**To do:** The expected output is every record below, transcribed exactly, with the pictures left out.

**Given records:**
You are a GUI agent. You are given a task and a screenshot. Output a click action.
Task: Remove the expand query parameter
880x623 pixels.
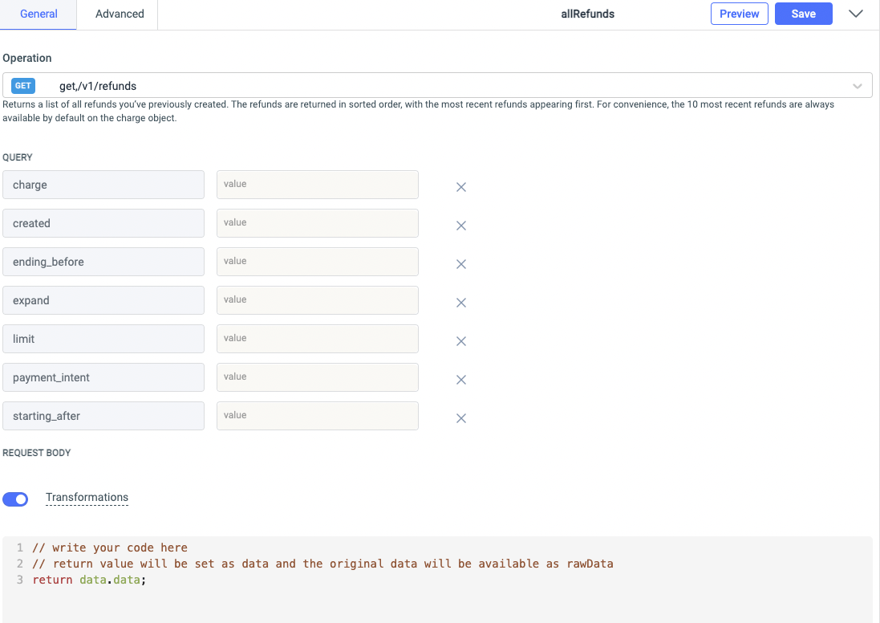(x=461, y=303)
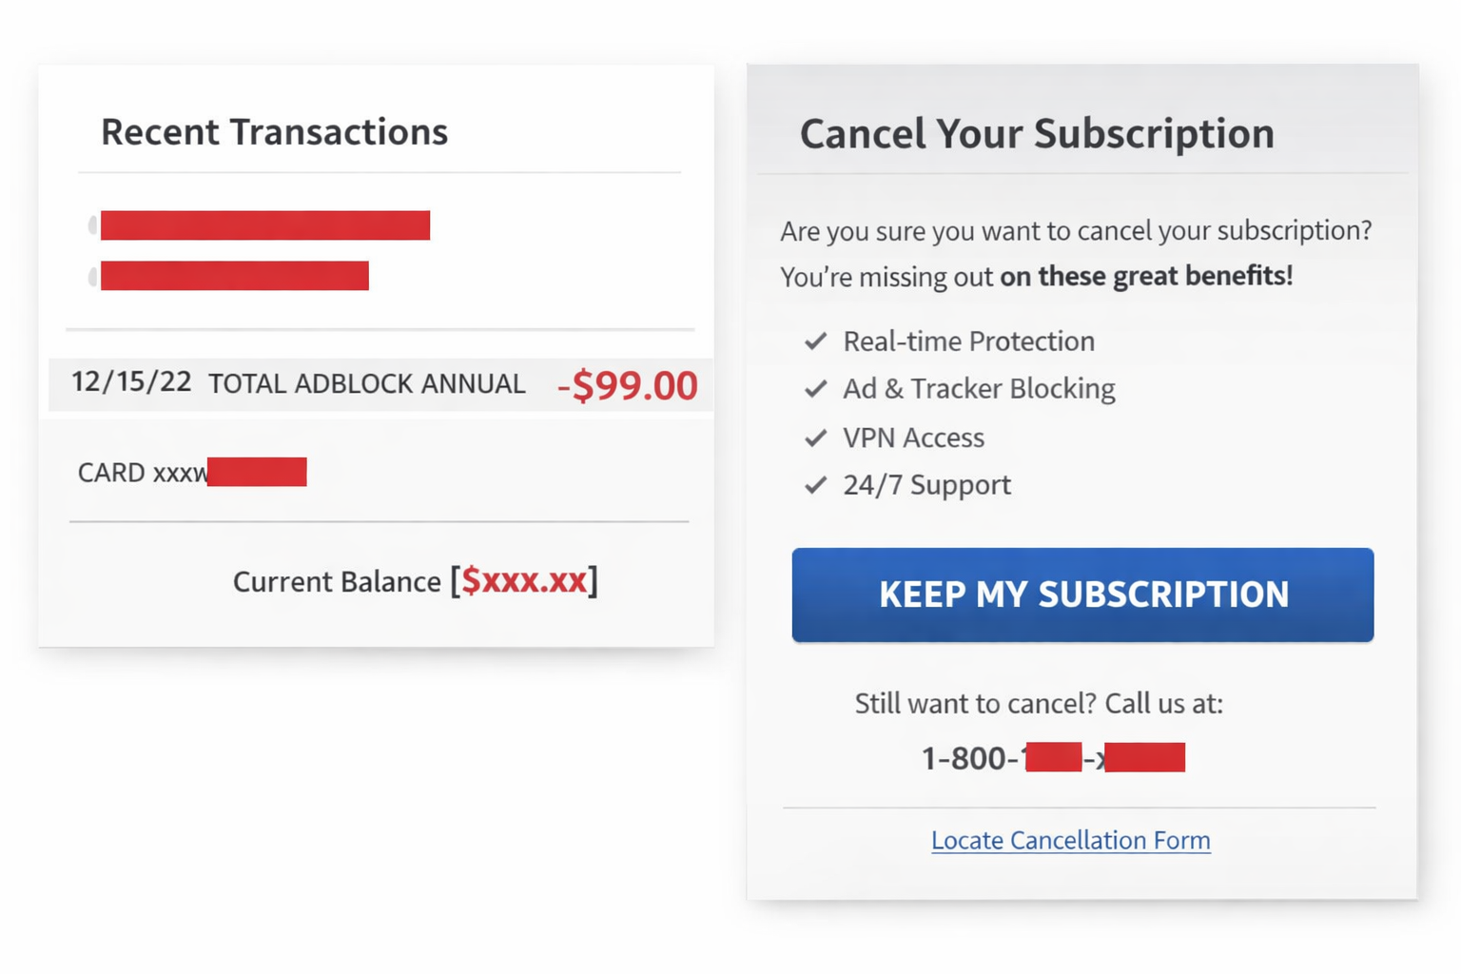This screenshot has height=974, width=1461.
Task: Click the red negative $99.00 amount
Action: point(627,385)
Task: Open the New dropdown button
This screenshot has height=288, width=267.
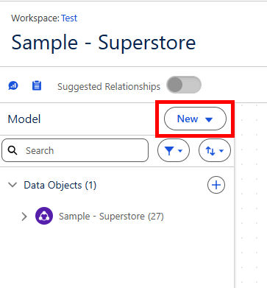Action: (195, 119)
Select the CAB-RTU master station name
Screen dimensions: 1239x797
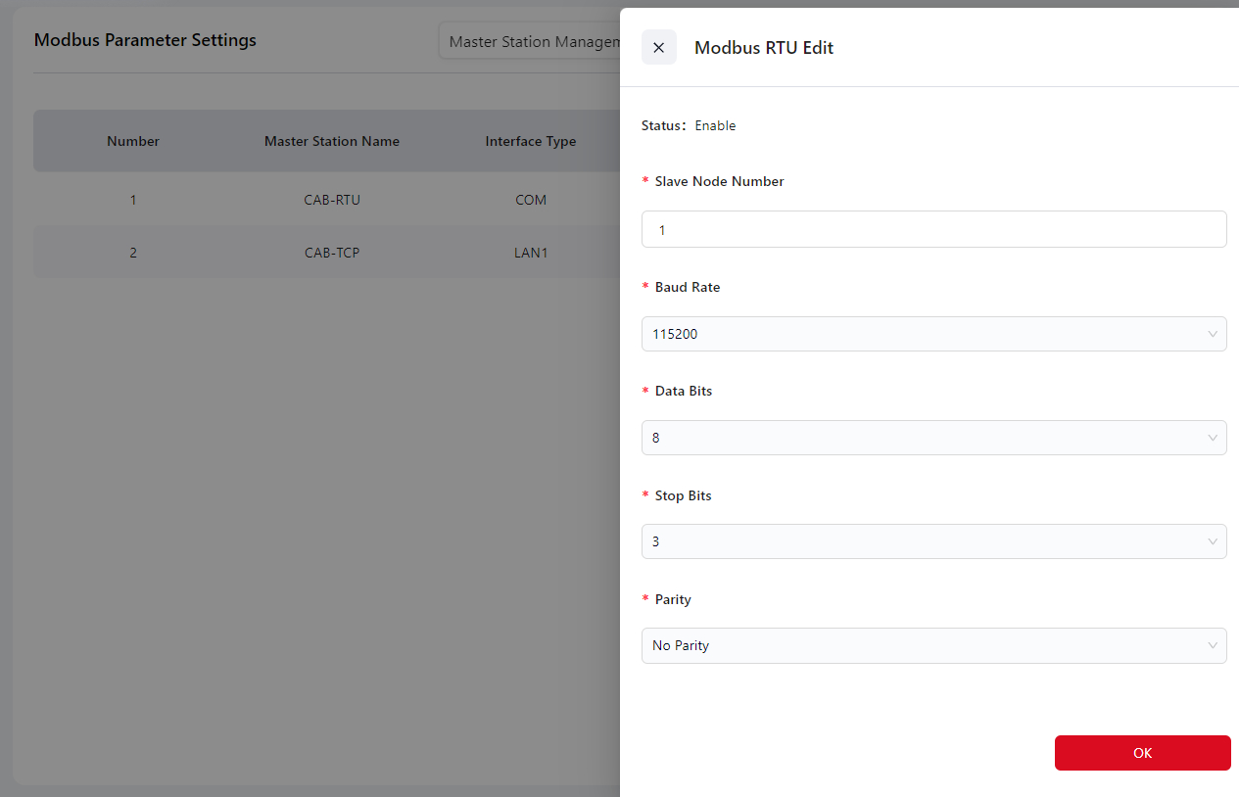coord(332,200)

**Solution for this exercise:**
You are a GUI agent. You are given a task and a screenshot. Output a click action.
Task: Remove the expand query parameter
880x623 pixels.
(x=461, y=303)
This screenshot has height=974, width=1461.
Task: Click the red negative $99.00 amount
Action: point(627,385)
Task: Open the New dropdown button
This screenshot has height=288, width=267.
Action: (195, 119)
Select the CAB-RTU master station name
Screen dimensions: 1239x797
coord(332,200)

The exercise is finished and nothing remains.